Task description: What is needed is each line of the data below that holds the string "toolbar".
START Dataset records
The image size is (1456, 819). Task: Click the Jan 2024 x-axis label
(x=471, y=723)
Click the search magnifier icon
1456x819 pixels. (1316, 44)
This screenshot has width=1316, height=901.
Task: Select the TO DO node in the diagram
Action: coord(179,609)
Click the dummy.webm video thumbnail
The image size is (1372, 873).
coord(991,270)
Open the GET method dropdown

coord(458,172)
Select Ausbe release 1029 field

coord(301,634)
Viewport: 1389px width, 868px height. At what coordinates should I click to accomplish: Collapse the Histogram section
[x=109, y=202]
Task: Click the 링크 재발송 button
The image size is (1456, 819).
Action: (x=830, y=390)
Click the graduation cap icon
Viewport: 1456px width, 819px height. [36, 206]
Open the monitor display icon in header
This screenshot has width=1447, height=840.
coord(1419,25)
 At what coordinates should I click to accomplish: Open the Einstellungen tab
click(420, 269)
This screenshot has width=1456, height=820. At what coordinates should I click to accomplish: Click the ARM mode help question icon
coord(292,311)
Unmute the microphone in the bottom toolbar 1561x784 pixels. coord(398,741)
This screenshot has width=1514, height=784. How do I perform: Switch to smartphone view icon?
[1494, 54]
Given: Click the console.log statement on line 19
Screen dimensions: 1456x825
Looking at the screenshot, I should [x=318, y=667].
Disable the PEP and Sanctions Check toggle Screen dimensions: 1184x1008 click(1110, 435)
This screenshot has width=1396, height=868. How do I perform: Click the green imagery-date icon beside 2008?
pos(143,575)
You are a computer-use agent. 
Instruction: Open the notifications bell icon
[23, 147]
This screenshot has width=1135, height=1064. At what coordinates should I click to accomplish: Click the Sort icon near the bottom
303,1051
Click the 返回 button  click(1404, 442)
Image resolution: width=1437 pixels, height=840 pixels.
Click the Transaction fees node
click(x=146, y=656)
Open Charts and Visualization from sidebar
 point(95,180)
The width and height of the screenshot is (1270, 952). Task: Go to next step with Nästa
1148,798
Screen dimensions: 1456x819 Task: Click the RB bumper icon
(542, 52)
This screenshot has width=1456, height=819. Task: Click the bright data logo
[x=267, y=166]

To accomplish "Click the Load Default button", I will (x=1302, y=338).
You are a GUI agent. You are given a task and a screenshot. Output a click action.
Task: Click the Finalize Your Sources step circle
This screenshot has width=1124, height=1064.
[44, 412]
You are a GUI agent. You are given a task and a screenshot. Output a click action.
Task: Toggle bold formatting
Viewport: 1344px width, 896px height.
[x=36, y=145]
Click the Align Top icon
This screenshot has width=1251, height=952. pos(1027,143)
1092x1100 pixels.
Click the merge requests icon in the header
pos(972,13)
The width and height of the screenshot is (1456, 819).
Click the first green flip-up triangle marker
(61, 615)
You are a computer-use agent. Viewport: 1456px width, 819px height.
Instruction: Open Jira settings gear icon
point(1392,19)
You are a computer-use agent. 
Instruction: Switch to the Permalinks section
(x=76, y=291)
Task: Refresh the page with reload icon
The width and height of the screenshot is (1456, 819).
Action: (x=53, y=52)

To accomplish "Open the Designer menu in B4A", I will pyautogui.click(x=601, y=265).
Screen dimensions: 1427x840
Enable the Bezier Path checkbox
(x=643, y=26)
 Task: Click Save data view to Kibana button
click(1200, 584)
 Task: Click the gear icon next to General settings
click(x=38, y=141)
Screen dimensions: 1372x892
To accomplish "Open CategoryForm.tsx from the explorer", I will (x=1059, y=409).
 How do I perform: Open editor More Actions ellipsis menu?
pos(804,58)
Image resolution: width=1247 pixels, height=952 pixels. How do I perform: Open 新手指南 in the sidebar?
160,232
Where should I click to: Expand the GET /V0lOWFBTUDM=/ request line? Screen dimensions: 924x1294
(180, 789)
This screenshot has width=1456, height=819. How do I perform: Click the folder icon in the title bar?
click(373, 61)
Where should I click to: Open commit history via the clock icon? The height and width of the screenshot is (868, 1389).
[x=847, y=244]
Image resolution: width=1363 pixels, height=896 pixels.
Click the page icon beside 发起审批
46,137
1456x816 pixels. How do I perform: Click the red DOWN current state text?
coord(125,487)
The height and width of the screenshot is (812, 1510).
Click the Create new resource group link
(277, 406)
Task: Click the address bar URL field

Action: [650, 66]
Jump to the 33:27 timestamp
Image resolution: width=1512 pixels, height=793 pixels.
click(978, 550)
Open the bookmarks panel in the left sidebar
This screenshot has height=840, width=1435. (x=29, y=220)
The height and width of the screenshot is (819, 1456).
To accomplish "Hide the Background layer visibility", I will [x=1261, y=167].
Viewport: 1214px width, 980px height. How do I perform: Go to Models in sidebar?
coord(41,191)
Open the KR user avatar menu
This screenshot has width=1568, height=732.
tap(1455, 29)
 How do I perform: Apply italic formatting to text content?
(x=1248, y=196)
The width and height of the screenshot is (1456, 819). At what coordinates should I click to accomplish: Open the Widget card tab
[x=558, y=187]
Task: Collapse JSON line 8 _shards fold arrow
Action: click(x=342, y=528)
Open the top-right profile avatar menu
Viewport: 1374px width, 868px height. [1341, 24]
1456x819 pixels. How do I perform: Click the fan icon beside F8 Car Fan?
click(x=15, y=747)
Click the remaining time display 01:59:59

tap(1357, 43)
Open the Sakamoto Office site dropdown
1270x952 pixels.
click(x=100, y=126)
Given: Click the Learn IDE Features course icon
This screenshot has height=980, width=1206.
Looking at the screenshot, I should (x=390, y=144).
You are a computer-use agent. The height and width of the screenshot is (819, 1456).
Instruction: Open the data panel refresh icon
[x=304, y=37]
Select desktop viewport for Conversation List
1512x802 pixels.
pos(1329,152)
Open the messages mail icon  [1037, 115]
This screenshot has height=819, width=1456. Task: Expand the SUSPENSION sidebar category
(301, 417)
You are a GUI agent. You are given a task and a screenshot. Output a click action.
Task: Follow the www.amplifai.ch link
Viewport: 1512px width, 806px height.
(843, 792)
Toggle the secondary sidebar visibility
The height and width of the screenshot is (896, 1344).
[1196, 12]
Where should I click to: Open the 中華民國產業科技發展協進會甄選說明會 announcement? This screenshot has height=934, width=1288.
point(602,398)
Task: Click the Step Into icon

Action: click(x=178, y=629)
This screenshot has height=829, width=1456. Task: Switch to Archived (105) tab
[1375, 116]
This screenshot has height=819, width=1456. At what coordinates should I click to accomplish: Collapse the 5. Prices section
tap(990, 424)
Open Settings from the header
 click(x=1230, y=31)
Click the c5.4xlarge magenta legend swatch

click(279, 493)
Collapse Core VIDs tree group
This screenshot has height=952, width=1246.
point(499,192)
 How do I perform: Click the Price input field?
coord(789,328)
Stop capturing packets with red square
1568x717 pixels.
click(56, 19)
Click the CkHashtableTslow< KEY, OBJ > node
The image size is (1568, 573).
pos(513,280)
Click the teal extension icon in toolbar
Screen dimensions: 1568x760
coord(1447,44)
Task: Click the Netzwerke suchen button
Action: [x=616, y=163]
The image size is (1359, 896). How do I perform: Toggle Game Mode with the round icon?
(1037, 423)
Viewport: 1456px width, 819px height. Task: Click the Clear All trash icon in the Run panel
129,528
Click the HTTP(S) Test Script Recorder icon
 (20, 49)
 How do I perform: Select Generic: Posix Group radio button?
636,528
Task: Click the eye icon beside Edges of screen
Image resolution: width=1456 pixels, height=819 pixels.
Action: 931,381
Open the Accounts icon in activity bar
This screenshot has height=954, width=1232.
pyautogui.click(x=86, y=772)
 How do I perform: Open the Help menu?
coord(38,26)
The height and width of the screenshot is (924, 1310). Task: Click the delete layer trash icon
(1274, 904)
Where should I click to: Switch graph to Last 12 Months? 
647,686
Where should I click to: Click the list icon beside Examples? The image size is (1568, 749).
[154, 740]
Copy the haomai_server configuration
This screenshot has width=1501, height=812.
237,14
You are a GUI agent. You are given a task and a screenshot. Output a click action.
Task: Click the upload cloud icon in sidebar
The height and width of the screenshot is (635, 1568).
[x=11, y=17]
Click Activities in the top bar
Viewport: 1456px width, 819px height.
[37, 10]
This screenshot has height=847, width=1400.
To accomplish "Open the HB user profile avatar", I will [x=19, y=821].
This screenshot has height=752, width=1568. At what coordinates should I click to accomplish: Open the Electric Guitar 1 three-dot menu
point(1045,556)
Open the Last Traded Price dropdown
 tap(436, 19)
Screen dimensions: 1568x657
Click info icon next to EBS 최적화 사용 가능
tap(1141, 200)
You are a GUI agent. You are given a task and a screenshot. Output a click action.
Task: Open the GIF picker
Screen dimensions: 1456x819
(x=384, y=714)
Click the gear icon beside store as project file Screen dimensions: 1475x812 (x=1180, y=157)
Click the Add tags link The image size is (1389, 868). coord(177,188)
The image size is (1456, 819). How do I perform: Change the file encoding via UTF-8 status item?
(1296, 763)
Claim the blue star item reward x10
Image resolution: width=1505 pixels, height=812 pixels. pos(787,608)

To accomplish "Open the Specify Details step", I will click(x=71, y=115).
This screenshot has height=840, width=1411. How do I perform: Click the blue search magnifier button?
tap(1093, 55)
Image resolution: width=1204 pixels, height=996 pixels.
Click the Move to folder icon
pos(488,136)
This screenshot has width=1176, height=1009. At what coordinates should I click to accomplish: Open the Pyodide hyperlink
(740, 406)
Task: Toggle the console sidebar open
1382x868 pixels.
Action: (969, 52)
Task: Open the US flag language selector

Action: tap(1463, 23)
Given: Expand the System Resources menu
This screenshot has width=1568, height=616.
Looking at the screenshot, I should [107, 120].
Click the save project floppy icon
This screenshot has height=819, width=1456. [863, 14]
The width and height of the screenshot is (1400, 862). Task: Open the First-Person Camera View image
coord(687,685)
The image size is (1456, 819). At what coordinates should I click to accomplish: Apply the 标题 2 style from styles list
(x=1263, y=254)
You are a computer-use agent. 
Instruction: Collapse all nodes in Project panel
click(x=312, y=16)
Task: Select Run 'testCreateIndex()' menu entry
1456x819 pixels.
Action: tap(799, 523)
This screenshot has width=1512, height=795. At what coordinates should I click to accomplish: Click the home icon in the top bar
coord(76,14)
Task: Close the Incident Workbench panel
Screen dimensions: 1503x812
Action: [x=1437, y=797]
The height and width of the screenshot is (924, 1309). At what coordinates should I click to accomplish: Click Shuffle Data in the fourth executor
END Dataset records
Answer to this exercise:
Unmute the microphone in the bottom toolbar 1561x784 pixels. coord(398,741)
Click the teal extension icon in toolbar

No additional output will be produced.